Publié le 11 décembre 2021 par. Vives média : https://www.vivesmedia.fr
Dans le réseau Or Gris, de nombreux-ses participants sont dans cette situation, en difficulté devant cette situation…
Le +de ViveS
UNE BD
Ne m’oublie pas d’Alix Garin
La grand-mère de Clémence souffre de la maladie d'Alzheimer et réside en maison de retraite. Cette bande dessinée aborde sous un autre angle la question de la décision : celle d’une petite-fille qui enlève sa grand-mère pour répondre à son envie de revoir pour la dernière fois la maison de son enfance.
UN FILM
The Father joué par un brillant Anthony Hopkins oscarisé pour ce rôle en 2021, refuse catégoriquement l'aide de sa fille Anne lorsqu'il commence à être atteint de démence. Il peine à garder ses repères et s’en prend à ses proches, notamment à sa fille, pour ces confusions à répétition. La force du film est de nous placer dans la peau de cet homme, car c’est à travers ses yeux que l’on vit le récit, tout en comprenant la douleur de sa fille de devoir décider pour lui de son quotidien et de son avenir.
DEUX LIVRES
Qu'est-ce que le care ? Souci des autres, sensibilité, responsabilité
Ce livre de Pascale Molinier, Sandra Laugier et Patricia Paperman propose une perspective théorique de la notion de care, parfois un peu floue et galvaudée. Il dresse le panorama des travaux fondateurs sur la thématique et ouvre des perspectives claires sur la réalité quotidienne de cette notion.
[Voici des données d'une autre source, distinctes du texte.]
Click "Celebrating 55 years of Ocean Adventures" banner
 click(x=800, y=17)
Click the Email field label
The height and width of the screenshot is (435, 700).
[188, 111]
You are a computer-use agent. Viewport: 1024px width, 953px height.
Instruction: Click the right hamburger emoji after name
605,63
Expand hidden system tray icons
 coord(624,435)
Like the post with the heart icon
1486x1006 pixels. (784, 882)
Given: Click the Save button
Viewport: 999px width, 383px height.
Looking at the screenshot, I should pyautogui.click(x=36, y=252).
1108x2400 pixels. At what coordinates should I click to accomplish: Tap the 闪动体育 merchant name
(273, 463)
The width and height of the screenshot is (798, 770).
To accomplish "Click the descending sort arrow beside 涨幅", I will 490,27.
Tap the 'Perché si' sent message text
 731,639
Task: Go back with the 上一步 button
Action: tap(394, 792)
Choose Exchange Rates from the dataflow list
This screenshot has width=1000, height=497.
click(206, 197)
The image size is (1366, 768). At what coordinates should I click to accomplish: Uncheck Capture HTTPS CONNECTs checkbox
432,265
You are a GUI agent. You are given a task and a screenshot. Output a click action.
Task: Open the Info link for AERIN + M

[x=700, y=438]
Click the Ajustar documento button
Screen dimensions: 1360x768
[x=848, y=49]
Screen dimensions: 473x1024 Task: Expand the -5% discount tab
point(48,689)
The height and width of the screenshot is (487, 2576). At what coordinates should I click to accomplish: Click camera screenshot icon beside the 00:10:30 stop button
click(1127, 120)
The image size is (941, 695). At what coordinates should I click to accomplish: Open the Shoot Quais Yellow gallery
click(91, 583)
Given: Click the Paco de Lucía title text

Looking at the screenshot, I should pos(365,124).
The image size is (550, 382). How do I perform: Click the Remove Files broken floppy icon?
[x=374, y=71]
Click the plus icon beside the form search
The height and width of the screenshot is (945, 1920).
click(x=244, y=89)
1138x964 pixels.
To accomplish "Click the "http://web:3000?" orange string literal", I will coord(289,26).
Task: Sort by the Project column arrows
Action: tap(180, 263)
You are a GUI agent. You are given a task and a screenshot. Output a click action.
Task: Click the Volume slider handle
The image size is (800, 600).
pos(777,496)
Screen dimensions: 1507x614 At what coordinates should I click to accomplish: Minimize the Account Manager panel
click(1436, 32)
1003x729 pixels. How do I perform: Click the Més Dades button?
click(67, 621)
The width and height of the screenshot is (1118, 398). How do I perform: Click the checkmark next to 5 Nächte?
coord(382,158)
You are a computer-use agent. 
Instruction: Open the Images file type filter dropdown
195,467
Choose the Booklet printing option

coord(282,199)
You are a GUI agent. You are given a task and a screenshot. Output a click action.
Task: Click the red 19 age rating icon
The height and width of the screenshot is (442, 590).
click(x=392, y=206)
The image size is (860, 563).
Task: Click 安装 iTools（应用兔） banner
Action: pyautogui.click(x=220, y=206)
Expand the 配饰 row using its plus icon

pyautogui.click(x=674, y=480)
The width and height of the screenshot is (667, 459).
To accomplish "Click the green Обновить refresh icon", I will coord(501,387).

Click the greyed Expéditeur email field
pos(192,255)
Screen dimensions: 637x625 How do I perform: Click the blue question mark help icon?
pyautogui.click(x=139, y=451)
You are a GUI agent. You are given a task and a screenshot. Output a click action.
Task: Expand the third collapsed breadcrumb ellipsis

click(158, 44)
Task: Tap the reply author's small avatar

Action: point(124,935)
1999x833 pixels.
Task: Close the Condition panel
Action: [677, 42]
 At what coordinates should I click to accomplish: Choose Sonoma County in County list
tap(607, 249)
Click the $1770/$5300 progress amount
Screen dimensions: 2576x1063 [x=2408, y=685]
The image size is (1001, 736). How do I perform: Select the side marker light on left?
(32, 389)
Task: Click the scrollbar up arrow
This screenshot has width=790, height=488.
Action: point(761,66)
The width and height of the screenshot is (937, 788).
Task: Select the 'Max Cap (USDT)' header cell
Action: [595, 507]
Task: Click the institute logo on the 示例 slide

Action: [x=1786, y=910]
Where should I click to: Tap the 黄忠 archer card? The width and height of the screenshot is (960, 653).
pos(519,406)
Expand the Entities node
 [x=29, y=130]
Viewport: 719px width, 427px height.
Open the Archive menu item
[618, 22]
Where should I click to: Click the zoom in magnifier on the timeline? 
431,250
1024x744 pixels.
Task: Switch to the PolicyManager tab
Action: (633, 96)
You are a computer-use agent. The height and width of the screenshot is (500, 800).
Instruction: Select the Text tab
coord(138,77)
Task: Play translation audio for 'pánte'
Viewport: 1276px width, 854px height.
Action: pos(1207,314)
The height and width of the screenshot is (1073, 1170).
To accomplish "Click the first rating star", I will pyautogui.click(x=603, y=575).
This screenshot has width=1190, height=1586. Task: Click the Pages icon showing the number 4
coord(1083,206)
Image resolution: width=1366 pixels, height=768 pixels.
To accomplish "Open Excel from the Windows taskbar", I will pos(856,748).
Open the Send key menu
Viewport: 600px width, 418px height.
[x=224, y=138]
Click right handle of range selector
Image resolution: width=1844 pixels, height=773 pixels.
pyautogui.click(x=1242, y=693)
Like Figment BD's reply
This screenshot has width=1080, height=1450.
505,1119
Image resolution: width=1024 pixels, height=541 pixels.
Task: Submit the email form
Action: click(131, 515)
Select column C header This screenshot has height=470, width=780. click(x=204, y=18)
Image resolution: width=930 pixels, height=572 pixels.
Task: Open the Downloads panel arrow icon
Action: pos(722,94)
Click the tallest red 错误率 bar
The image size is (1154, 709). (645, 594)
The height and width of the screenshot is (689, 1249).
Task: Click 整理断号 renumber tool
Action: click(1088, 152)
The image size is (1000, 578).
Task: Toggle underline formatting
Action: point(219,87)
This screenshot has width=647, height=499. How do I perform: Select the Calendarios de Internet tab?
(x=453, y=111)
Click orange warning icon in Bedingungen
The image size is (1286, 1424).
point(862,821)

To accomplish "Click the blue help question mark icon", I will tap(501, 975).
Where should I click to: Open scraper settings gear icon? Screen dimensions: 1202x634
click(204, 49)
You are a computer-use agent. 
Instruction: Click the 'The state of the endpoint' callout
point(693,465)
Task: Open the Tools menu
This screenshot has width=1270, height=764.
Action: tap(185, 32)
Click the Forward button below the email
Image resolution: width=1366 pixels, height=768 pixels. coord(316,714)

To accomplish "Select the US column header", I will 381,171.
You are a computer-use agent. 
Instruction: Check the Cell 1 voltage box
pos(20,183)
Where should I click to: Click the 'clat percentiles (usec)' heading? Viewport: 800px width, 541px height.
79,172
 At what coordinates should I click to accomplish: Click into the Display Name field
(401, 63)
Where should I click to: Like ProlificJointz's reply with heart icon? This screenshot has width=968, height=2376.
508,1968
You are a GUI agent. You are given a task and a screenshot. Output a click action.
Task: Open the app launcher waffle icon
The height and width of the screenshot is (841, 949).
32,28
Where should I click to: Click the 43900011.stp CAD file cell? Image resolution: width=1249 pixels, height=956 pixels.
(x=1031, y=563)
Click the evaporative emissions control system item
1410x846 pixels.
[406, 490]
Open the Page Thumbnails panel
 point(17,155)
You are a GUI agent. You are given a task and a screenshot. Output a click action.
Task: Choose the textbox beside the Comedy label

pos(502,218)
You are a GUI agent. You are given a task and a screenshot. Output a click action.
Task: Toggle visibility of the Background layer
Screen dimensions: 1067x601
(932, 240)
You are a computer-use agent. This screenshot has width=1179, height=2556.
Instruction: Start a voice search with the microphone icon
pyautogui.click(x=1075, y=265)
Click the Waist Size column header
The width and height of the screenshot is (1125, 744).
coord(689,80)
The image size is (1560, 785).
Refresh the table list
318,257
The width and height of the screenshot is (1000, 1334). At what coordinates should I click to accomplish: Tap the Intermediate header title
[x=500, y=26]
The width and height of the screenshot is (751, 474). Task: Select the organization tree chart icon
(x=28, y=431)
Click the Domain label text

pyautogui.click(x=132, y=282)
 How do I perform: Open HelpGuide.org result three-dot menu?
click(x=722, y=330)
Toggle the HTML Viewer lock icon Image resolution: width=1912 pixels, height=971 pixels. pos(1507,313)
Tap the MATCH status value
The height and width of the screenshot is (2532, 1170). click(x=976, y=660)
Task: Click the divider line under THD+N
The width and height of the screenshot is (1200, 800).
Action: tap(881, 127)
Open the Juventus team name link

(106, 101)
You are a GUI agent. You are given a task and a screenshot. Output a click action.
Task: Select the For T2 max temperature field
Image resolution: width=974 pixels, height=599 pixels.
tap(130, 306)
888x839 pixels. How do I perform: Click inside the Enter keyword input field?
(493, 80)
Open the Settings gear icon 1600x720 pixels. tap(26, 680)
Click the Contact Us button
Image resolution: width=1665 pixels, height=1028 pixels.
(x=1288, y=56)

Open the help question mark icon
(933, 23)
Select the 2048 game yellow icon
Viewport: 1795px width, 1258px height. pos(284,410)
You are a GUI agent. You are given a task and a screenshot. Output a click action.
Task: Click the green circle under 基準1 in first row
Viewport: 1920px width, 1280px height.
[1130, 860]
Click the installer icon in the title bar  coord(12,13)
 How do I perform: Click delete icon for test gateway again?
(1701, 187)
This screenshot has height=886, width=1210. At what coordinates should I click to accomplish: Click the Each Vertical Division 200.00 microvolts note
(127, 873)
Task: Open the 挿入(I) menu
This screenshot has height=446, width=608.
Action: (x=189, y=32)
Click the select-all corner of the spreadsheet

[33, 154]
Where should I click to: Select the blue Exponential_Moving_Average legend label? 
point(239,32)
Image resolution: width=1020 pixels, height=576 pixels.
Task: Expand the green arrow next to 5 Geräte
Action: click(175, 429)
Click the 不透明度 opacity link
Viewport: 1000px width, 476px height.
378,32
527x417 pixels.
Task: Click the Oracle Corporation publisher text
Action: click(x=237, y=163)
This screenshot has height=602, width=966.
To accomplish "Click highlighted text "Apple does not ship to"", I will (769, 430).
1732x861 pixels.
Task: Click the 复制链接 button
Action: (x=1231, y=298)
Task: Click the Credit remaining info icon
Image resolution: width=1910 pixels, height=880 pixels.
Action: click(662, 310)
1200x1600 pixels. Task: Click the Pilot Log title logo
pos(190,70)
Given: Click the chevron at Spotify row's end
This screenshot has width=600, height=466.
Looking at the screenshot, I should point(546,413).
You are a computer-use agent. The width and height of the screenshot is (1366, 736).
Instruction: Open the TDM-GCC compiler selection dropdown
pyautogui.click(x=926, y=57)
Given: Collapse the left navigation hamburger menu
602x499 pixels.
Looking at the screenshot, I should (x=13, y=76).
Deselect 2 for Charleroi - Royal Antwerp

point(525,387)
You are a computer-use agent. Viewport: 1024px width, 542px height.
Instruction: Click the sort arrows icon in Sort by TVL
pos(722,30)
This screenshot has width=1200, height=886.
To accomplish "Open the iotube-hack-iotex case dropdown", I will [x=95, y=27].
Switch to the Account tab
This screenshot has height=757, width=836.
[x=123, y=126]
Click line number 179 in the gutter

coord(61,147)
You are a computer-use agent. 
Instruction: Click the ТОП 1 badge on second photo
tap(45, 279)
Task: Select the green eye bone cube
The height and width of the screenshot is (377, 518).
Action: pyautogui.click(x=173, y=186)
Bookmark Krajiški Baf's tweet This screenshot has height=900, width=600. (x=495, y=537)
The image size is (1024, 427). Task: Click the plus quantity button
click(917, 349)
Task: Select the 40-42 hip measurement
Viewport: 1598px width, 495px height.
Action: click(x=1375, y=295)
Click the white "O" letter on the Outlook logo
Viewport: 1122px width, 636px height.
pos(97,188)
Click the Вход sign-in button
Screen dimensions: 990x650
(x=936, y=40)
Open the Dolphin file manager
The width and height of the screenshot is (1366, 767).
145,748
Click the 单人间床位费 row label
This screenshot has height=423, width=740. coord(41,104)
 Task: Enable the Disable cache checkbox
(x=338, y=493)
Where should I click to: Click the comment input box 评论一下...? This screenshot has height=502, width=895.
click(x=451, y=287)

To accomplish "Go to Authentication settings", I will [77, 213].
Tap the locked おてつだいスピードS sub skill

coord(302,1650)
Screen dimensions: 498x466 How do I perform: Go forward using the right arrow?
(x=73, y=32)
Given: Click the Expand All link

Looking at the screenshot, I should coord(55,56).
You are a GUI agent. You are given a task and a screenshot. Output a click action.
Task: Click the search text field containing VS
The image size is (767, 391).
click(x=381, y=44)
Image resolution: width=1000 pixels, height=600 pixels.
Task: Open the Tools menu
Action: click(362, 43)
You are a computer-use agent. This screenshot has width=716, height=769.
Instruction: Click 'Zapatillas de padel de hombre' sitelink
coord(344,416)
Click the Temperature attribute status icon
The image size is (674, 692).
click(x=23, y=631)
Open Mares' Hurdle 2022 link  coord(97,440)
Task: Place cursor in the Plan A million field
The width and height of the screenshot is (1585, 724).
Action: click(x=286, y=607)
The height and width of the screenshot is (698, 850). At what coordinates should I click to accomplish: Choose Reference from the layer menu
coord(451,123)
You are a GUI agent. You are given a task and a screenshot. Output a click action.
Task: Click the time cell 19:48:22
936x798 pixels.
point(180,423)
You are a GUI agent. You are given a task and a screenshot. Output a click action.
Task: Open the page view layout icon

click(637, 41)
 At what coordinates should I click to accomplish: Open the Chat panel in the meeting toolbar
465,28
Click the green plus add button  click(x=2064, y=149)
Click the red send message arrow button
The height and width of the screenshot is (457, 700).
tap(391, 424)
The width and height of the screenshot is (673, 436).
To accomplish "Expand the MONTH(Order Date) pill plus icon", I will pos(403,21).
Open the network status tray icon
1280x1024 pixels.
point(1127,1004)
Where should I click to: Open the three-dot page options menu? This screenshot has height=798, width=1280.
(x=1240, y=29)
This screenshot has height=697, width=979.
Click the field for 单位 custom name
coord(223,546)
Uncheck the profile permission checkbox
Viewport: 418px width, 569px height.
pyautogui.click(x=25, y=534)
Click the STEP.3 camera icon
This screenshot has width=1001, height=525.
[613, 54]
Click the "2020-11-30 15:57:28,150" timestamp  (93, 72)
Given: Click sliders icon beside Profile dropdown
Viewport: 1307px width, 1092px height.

Les aidants : Ces proches indispensables du quotidien
Ce livre de Claudie Kulak est un peu comme un guide pratique. L’auteure, elle-même aidante et fortement engagée sur ce sujet, fait découvrir aux lecteurs son histoire et celle de nombreux aidants qu'elle a croisés sur son chemin. Mais ce sont aussi de multiples informations, conseils, points d'attention qu’elle propose.
UN RÉSEAU
Le site Ma boussole Aidants
Une initiative de la fédération Agirc-Arrco et soutenue par KLESIA, qui centralise informations essentielles et liens vers les aides de proximité. Une plateforme conçue en collaboration avec plus de 150 aidants et 400 professionnels.